• Problem statement:
When transcribing the entries, keep each one exactly as it is.

• Exercise data:
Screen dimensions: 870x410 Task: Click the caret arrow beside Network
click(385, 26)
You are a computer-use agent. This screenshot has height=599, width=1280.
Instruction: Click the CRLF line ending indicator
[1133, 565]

• Worked solution:
Screen dimensions: 870x410 Task: Click the caret arrow beside Network
click(385, 26)
You are a computer-use agent. This screenshot has height=599, width=1280.
Instruction: Click the CRLF line ending indicator
[1133, 565]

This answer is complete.